▸ Exercise
Rewrite the hospital passage starting at "February 2009 Archives" and ending at "into the hospital.", changing "crows" to "ravens" throughout.

==== Document extract

February 2009 Archives

The trees in front of the hospital were filled with crows.

Shifting, flapping black shapes huddled on the bare branches, silhouetted against the glowing blue of a winter pre-dawn. There must have been hundreds, weighing down the branches, their harsh cries shattering the silence. Cries, crying, crying.

I walked out of the hospital parking lot that cold sunday morning and stopped short in the middle of the street when I realized that all of the crows in the city seemed to be converging at the entrance to the hospital. No one else was around. No cars. My breath curled in little clouds in front of me. It was just starting to get light - that beautiful light when black transforms itself into blue just above the horizon. The TCF bank tower flashed "6 degrees." I walked past the restless, cacophonous trees and into the hospital.

A few hours later, I found myself in the burn unit, touching the distorted face of a dying man, saying "its ok, its ok." I had given the order to stop the blood pressure medications that were keeping him alive, and remove the endotracheal tube that was connecting him to the ventilator. I had given the order to let this man die. And he died. His organs had failed, he was bleeding internally, his skin had been completely degraded, and the phrase "medical futility" had been scattered through his hospital chart for days. Futile. That complicated, heavy word. The simple answer: discontinue. We discontinued. And he took his last deep slow gasping breaths - breaths originating from the most ancient part of the brainstem, disconnected from all consciousness. He ceased to continue. He was surrounded by sterile strangers, in a cold city, with crows filling the trees outside.


Two of my patients died that day.

The crows were beautiful against the sky.

========
==== Data shown

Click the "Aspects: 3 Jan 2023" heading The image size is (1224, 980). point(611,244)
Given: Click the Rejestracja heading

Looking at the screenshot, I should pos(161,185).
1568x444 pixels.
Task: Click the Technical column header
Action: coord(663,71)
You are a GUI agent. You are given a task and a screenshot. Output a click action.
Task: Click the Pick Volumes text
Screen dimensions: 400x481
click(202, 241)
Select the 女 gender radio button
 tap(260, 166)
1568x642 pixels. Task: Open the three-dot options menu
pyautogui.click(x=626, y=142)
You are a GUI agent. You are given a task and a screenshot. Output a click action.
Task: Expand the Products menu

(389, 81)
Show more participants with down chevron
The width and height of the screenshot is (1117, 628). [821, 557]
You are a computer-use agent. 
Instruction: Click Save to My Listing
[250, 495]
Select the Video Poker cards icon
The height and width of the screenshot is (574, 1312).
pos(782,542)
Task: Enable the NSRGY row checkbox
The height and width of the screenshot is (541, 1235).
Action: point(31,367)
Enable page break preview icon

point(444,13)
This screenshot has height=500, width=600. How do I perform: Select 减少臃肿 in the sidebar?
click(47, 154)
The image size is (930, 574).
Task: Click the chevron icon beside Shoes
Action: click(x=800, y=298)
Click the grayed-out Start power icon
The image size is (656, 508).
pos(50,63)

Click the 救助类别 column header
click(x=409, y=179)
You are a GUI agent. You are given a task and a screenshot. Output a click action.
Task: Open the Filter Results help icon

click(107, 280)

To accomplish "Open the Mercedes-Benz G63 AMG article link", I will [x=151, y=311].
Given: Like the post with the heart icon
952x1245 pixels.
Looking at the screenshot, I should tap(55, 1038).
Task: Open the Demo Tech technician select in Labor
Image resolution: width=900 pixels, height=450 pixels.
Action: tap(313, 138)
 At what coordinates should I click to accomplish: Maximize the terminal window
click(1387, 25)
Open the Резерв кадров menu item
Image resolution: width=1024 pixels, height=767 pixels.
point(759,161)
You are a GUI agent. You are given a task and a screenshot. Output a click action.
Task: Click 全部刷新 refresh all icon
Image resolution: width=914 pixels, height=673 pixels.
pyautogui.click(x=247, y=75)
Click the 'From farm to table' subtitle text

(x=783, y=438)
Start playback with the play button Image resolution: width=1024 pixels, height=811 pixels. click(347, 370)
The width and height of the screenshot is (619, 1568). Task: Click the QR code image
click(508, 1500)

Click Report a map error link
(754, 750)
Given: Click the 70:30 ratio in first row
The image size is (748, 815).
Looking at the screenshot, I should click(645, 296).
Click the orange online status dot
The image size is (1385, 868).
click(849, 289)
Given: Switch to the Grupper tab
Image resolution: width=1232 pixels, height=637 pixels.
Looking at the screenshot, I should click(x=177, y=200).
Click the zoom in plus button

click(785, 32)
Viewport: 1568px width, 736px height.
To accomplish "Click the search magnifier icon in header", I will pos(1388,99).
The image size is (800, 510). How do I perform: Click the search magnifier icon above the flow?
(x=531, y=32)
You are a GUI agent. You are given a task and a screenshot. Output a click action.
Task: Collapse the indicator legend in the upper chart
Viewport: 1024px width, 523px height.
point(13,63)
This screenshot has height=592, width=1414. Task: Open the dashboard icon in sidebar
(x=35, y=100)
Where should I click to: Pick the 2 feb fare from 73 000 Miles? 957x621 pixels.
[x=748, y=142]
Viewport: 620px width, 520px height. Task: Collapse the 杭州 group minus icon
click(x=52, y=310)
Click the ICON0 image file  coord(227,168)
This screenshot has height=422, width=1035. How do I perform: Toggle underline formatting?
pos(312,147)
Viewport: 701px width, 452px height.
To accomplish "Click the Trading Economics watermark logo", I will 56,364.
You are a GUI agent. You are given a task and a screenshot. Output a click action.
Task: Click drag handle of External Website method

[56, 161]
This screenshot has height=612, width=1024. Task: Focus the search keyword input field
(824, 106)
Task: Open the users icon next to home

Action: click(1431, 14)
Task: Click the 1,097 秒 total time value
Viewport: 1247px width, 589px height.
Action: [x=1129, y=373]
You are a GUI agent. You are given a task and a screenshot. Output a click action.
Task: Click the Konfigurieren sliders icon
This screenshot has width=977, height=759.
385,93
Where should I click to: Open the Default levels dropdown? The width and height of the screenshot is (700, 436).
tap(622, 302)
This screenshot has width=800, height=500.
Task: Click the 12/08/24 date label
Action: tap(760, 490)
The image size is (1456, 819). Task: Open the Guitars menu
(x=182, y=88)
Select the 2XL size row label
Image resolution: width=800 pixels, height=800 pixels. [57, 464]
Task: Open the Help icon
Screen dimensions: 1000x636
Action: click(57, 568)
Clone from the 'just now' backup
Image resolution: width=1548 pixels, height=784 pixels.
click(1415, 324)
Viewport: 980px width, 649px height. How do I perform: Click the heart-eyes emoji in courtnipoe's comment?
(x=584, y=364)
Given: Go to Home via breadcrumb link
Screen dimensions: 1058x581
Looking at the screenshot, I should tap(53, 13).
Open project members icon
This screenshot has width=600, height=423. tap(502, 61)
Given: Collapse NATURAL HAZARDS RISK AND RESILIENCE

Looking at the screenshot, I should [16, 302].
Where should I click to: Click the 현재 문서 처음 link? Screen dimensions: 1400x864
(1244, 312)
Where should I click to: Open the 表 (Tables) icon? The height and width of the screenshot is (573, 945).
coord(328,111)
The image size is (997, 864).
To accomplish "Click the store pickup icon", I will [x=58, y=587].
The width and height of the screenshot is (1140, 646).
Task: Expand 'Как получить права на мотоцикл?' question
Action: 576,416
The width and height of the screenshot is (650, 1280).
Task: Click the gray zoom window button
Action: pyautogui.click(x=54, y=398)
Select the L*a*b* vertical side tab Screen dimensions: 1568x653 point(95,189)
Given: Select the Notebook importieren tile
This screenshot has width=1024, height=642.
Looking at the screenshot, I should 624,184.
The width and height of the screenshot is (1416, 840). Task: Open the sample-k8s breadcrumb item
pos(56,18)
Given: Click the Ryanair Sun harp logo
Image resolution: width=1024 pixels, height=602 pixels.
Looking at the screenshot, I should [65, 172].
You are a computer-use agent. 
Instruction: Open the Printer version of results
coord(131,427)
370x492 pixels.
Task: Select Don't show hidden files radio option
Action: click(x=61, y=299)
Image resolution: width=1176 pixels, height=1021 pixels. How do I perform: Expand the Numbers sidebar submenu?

========

▸ Output of the exercise
February 2009 Archives

The trees in front of the hospital were filled with ravens.

Shifting, flapping black shapes huddled on the bare branches, silhouetted against the glowing blue of a winter pre-dawn. There must have been hundreds, weighing down the branches, their harsh cries shattering the silence. Cries, crying, crying.

I walked out of the hospital parking lot that cold sunday morning and stopped short in the middle of the street when I realized that all of the ravens in the city seemed to be converging at the entrance to the hospital. No one else was around. No cars. My breath curled in little clouds in front of me. It was just starting to get light - that beautiful light when black transforms itself into blue just above the horizon. The TCF bank tower flashed "6 degrees." I walked past the restless, cacophonous trees and into the hospital.